As I scoured through student job prospects, I decided to rule out low pay-high hours work, as well as jobs with set hours during school time. There weren’t many. In perusing another rag sheet I saw the posting “part-time church janitor with apartment”, near my school, and gave them a call: Flexible work plus housing, why not? The church deacon who showed me around asked what I knew about cleaning a furnace boiler nozzle. I couldn’t fake the fact that I had never been within 10 feet of a boiler and didn’t know where the nozzle was or what it did. He showed me, I tried it, and bam, I got the job. It met all of my criteria: part-time, flexible hours, good pay, easy to learn skills, and for cappers, free housing.Jumping ahead 6 months I liked the work except on Sat evening weddings, where rice throwing and candle dripping on the carpet required 2-3 extra hours of clean up, all of which had to be finished before Sunday church service starting at 8am.
One day I was cleaning the social hall tile floor and in walked a 13-year old kid named Robbie, who lived next door, but didn’t attend church there. He had seen the basketball hoop I put up outside my church apartment door. As he watched me dust and then start to mop the floor he asked if he could help. At first I said no, but when taking a quick bathroom break I came back to see him mopping away, showing more skill than I had demonstrated. I thanked him, offered to let him continue if I could pay him. Two hours later he had helped me dust, mop, wax and buff the large social hall floor, eager to come back tomorrow to do some more. I handed him $5 and said it was fine to return if his parents approved.
Trouble? Not 10 minutes later his mom returned with him and the $5. She said helping out was fine but was concerned about the pay. I asked her to tell me more and she said I had overpaid her son by at least $3, and he could work for me but for only $1 per hour. Bam – problem solved. Robbie was terrific, and took on numerous chores, all with approval by the church secretary Evy. I was telling my classmate Howie bout Robbie and he requested to do heavy work for me, knowing it was difficult for me to carry the heavy buffer up 3 flights of stairs to buff the church classroom floors once a week. I asked how much pay he required and he said $6 an hour. Done! So between Howie, and Robbie’s incredible help, my primary work responsibilities narrowed to cleaning bathrooms, and scraping the furnace nozzle. I had backed my way into becoming boss – and everyone was happy.

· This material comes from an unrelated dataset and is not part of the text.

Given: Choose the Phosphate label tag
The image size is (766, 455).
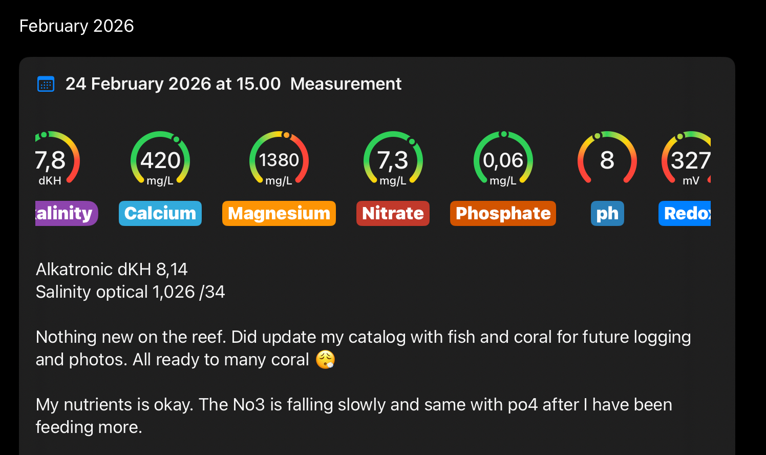Looking at the screenshot, I should [503, 214].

Lesson Learned: Sidelines work!
That job lasted 2 years. From then on, I decided that I could not only afford to cover my school expenses through part-time work, but could actively pursue my next part-time activity so long as it was something I enjoyed, could [learn to] do well, and for which people would pay me better wages than I could secure in most fixed-hour school jobs. Being enrolled in the business school taught me macro business skills, not how to run a successful part-time business where I called the shots. While I didn’t love being a janitor I did thoroughly enjoy doing physically active work, having very flexible work hours, delegating work to 2 great helpers, making my “customers” happy, and feeling like I was doing something that mattered.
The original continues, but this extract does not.